====== RECORDS FOR THE TASK

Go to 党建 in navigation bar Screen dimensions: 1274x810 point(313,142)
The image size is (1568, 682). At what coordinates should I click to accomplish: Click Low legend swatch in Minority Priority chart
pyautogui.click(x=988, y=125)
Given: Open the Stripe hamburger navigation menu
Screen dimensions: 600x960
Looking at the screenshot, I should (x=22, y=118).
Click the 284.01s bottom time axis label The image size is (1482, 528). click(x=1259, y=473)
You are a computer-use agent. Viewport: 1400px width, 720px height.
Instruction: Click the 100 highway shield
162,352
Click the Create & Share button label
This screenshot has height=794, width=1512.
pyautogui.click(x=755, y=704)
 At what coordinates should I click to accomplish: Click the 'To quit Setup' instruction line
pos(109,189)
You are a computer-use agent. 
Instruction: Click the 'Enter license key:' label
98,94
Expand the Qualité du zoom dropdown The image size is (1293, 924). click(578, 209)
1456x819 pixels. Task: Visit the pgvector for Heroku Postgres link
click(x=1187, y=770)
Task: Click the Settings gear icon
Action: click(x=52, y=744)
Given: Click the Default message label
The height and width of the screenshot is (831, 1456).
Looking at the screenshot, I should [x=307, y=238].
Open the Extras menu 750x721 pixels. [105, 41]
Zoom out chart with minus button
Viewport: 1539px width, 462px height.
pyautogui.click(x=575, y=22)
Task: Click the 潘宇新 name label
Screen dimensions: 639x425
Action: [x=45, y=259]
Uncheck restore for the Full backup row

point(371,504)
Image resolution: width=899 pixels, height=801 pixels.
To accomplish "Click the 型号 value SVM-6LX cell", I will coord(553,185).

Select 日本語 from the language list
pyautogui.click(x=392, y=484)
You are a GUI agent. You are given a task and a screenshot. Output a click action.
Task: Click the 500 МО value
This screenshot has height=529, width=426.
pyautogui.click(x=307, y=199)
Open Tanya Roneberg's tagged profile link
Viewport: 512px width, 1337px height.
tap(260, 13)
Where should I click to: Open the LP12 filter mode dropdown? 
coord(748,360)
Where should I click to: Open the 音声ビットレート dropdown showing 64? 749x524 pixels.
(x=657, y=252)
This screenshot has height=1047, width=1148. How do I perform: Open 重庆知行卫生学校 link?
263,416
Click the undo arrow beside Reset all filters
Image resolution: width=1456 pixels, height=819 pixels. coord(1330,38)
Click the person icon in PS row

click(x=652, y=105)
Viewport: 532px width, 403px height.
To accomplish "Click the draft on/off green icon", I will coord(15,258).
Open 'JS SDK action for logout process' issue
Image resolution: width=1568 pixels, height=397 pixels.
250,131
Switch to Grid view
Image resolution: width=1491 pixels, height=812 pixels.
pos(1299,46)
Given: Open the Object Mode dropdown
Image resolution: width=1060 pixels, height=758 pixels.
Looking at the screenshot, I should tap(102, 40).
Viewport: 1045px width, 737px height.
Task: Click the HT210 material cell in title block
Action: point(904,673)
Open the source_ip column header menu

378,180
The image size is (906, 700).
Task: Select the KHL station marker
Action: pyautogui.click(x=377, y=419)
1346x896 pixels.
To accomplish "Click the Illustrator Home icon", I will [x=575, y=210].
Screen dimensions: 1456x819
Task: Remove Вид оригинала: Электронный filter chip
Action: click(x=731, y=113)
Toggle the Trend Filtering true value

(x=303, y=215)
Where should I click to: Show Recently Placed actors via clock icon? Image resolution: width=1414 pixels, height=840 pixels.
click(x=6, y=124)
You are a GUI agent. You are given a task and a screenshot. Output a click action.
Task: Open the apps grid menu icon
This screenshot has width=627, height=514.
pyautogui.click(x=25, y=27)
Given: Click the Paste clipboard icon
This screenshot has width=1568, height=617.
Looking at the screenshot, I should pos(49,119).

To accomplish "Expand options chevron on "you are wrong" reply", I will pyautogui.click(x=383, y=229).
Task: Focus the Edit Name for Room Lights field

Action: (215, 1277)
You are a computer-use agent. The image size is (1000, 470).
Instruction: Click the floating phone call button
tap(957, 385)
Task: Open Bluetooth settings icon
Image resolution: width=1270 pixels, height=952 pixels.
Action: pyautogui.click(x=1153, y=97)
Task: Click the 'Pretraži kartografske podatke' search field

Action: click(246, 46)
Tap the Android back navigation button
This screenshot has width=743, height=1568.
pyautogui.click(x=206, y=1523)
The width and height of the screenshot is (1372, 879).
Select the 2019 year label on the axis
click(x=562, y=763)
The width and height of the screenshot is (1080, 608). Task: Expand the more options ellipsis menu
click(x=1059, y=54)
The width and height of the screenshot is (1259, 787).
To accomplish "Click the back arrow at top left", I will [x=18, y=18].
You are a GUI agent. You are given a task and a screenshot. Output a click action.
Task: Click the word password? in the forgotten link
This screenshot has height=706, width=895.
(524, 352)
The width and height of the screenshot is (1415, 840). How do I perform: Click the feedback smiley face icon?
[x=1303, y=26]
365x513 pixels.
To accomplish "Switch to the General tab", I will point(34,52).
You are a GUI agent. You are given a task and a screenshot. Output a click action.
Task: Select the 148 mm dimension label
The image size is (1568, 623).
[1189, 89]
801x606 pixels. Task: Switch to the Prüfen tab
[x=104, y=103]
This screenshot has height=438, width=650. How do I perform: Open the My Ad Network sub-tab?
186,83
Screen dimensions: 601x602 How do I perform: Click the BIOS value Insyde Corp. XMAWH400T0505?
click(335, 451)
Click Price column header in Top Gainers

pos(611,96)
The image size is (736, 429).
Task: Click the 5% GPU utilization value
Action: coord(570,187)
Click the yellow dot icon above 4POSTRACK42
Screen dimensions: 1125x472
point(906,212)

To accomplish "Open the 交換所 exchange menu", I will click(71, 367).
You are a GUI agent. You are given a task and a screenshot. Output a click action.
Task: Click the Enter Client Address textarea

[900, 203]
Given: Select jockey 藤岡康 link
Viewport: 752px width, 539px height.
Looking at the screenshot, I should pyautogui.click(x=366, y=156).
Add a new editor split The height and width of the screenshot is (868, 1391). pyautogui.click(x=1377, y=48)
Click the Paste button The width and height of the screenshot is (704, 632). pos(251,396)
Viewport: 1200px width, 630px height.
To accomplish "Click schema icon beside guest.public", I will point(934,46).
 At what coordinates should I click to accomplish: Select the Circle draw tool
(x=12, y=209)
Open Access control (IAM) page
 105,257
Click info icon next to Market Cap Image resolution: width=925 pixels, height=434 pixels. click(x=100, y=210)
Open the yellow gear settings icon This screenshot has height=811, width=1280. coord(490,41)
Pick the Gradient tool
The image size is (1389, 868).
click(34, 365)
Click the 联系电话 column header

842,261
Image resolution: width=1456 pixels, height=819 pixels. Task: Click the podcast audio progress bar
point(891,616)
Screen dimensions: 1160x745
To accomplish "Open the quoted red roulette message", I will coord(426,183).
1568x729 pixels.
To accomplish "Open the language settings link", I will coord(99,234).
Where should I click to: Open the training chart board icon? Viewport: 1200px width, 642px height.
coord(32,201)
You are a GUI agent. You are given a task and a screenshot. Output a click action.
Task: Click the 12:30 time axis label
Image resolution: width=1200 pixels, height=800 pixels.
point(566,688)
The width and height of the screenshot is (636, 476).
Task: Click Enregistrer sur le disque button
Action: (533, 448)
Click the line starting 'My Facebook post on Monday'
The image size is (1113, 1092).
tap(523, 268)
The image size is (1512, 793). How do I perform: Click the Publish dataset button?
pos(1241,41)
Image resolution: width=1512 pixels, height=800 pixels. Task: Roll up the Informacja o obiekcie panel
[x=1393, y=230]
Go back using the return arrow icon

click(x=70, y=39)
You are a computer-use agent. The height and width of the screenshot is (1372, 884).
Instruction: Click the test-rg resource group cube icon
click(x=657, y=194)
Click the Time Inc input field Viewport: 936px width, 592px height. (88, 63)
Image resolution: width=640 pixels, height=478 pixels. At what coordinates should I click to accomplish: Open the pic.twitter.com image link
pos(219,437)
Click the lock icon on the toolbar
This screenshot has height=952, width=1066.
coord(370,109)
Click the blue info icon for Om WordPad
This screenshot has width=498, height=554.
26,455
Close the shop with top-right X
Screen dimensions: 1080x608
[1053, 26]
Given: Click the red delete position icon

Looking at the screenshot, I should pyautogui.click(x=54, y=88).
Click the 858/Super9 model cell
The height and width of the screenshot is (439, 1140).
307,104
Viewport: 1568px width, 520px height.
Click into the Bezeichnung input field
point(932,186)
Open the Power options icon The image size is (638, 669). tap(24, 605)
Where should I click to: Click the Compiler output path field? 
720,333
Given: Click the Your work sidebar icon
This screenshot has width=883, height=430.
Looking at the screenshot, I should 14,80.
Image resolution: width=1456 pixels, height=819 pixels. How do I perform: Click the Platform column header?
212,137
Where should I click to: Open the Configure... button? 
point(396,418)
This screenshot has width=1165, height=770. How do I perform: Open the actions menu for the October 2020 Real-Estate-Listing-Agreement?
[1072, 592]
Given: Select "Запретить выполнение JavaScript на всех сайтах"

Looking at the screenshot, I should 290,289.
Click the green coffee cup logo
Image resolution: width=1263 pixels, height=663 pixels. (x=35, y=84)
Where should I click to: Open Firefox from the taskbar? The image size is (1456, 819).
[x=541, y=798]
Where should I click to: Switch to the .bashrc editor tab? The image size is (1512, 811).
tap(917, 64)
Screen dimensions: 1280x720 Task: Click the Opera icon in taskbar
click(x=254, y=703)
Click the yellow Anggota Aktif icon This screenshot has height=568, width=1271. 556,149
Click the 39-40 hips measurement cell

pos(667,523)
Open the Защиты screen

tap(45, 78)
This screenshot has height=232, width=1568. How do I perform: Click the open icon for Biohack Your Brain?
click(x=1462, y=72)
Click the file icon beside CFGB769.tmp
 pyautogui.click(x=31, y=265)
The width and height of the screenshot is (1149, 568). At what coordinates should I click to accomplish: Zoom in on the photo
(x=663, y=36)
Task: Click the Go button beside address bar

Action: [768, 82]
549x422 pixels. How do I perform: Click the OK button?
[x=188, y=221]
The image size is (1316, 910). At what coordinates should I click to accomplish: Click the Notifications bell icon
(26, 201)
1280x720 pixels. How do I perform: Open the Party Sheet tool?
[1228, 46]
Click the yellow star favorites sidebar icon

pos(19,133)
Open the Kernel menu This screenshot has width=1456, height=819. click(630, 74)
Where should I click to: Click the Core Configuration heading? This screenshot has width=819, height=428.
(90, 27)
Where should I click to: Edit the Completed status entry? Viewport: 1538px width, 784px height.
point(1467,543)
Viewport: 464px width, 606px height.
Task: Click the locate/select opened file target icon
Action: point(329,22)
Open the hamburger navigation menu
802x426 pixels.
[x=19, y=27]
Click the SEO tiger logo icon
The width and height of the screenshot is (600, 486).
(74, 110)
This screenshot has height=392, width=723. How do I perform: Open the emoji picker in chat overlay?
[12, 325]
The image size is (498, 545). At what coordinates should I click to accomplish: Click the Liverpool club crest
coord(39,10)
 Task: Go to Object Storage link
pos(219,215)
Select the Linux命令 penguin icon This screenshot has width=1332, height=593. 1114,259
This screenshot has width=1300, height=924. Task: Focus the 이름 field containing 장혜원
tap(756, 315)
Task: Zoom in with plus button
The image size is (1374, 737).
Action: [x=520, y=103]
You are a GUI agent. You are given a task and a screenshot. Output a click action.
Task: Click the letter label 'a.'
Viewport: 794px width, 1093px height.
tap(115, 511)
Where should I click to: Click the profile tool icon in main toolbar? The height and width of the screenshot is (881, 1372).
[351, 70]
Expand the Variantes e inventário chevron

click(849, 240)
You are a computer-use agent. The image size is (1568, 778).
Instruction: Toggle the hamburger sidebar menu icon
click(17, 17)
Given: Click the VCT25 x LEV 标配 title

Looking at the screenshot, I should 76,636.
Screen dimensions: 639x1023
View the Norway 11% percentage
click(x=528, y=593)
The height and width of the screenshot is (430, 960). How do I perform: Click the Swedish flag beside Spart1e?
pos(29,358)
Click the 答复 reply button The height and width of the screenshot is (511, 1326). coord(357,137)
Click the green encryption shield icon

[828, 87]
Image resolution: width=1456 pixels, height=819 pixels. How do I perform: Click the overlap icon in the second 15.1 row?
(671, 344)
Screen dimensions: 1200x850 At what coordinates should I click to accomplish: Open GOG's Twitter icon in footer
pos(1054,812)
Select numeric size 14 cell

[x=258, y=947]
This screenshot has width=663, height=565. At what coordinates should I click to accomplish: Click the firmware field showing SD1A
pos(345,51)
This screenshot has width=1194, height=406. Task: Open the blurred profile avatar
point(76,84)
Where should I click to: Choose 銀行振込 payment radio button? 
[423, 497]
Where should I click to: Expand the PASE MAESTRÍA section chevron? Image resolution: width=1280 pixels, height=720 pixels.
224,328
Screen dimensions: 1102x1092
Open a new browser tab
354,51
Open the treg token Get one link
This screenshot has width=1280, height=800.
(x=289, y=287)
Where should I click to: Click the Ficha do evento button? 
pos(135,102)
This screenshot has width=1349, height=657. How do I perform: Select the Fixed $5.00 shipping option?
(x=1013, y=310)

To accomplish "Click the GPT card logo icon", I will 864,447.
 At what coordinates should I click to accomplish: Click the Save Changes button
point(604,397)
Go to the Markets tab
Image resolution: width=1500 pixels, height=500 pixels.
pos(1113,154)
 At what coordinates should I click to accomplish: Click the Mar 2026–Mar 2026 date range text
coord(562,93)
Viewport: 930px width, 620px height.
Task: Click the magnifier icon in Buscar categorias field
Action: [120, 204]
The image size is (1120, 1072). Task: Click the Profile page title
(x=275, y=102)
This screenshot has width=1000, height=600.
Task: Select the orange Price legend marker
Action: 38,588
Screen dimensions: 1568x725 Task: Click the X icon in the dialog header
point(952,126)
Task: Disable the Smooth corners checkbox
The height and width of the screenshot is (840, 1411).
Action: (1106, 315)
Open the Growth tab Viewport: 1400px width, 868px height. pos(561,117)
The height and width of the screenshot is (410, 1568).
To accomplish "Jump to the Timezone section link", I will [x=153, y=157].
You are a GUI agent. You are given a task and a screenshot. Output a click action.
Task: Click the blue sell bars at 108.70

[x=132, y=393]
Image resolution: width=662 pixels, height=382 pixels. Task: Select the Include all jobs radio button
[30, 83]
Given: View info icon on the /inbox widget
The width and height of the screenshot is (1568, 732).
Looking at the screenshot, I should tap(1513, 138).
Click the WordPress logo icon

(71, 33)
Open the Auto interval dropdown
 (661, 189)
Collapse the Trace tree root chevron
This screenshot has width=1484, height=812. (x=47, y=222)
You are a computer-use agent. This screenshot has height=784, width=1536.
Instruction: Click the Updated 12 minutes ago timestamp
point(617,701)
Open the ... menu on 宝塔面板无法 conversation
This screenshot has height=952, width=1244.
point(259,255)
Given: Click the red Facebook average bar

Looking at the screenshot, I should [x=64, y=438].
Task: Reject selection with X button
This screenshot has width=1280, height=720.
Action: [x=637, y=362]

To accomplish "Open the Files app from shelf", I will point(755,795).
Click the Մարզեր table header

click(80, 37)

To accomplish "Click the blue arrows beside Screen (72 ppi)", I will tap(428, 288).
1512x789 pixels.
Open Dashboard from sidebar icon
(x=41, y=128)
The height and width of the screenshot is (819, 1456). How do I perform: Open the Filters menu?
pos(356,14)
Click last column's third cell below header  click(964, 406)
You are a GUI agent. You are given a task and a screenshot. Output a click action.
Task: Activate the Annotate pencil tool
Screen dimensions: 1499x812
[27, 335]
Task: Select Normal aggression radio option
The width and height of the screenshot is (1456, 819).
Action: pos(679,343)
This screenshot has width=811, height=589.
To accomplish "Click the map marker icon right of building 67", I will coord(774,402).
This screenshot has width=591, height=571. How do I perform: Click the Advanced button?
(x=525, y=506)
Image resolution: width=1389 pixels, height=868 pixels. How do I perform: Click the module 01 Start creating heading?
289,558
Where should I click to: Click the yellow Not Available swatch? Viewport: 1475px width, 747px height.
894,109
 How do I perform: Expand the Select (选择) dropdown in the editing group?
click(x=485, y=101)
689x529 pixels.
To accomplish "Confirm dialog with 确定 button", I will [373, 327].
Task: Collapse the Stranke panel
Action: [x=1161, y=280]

============

DIRECTION: Please convert the records from the line with "You are a computer-use agent. This" up to and including the line with "point(259,255)" into a Markdown table with the columns Row and Record line, numbering each row and leaving out blank lines.

COMPLETE ANSWER:
| Row | Record line |
|---|---|
| 1 | You are a computer-use agent. This screenshot has height=784, width=1536. |
| 2 | Instruction: Click the Updated 12 minutes ago timestamp |
| 3 | point(617,701) |
| 4 | Open the ... menu on 宝塔面板无法 conversation |
| 5 | This screenshot has height=952, width=1244. |
| 6 | point(259,255) |